● PROBLEM STATEMENT
In the records below, tally the lines that contain the word "size" and give only that number.

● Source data
***

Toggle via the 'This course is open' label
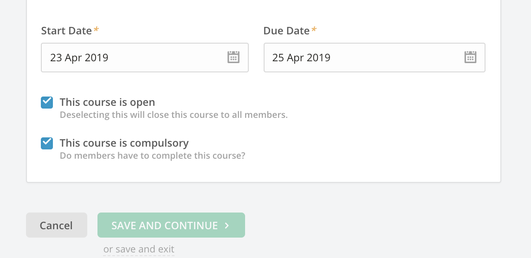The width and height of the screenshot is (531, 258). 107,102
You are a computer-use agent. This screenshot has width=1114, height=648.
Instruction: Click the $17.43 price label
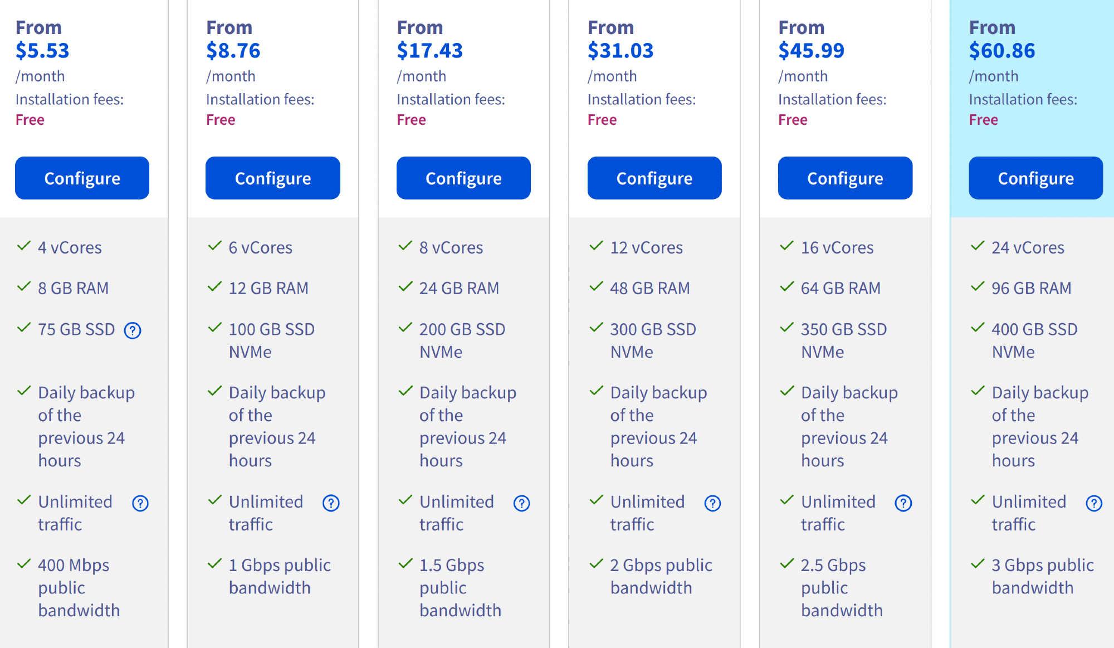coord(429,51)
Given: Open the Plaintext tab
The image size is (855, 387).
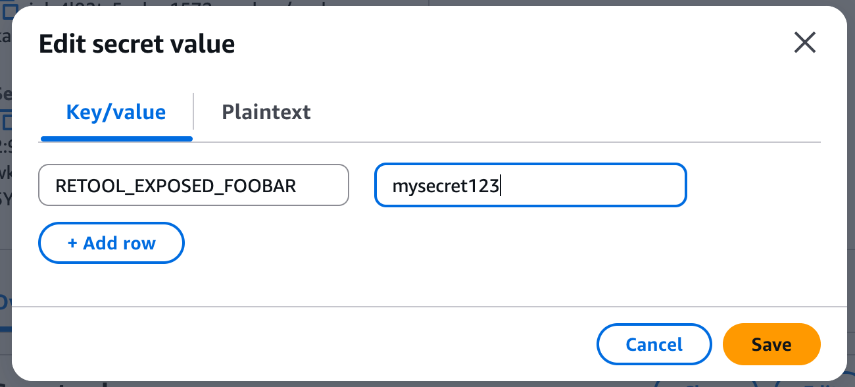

***

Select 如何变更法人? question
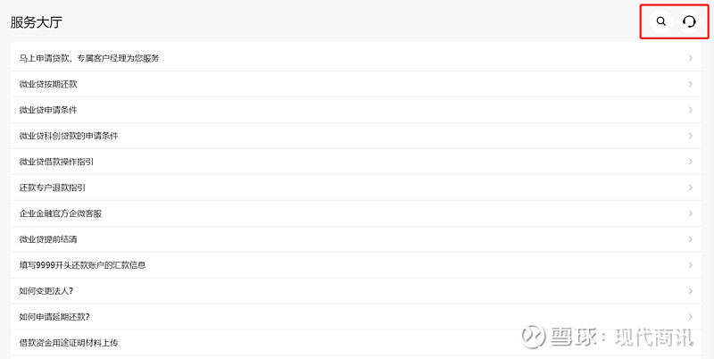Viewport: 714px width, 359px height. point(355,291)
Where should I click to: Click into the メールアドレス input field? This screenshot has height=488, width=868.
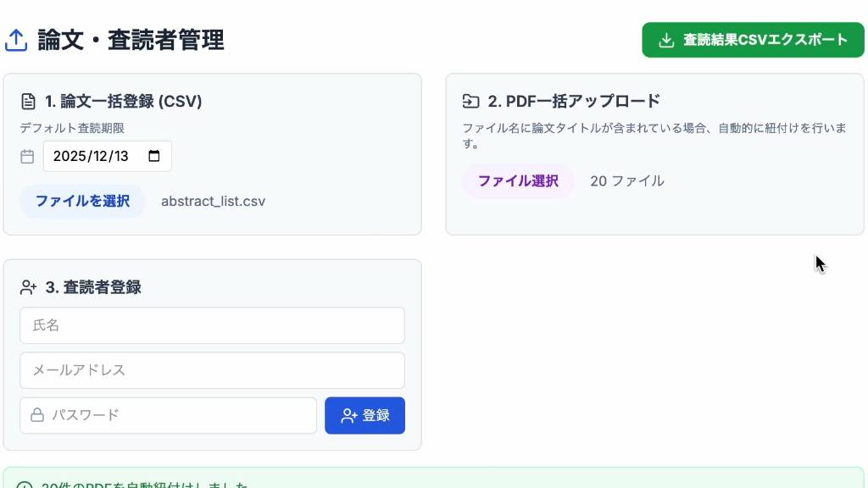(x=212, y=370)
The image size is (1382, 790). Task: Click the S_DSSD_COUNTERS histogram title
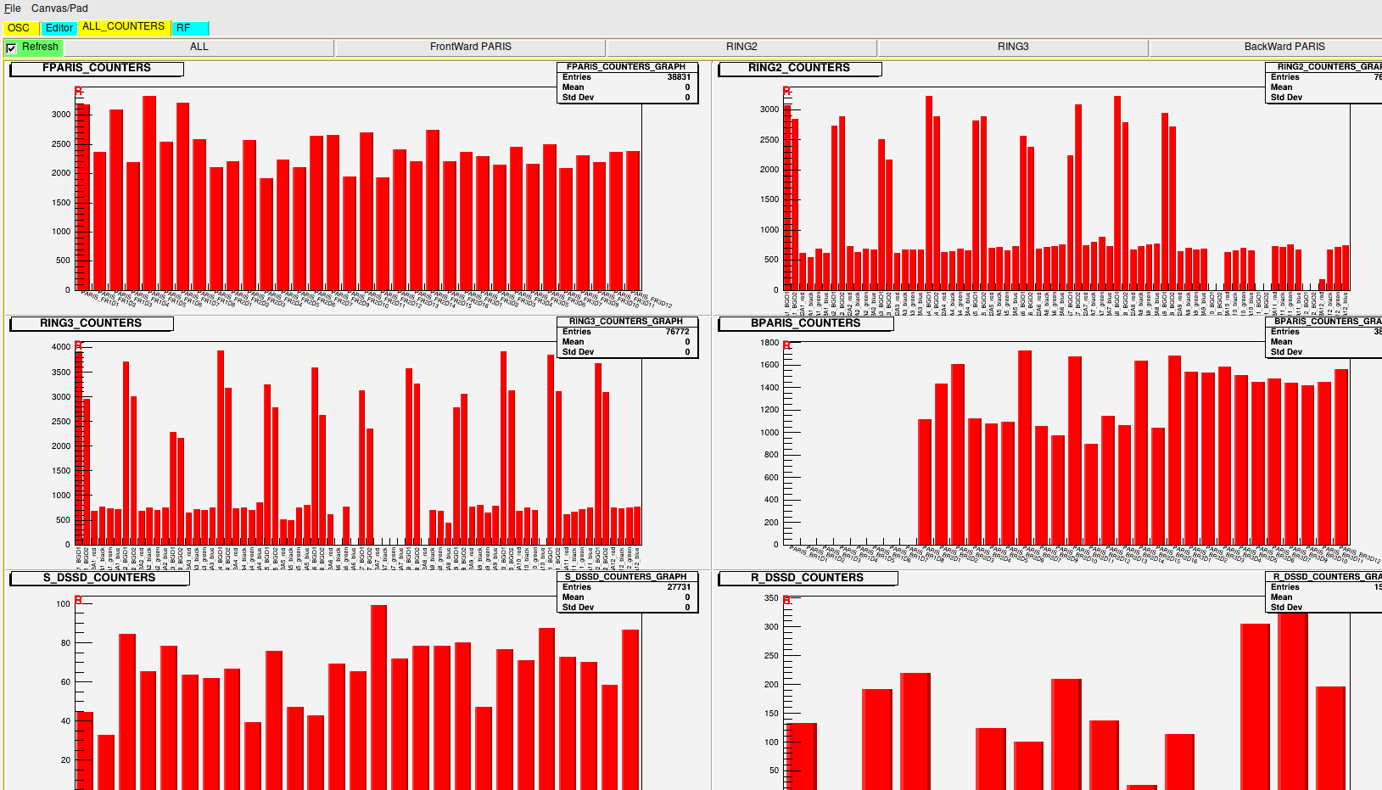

***

● RESPONSE
2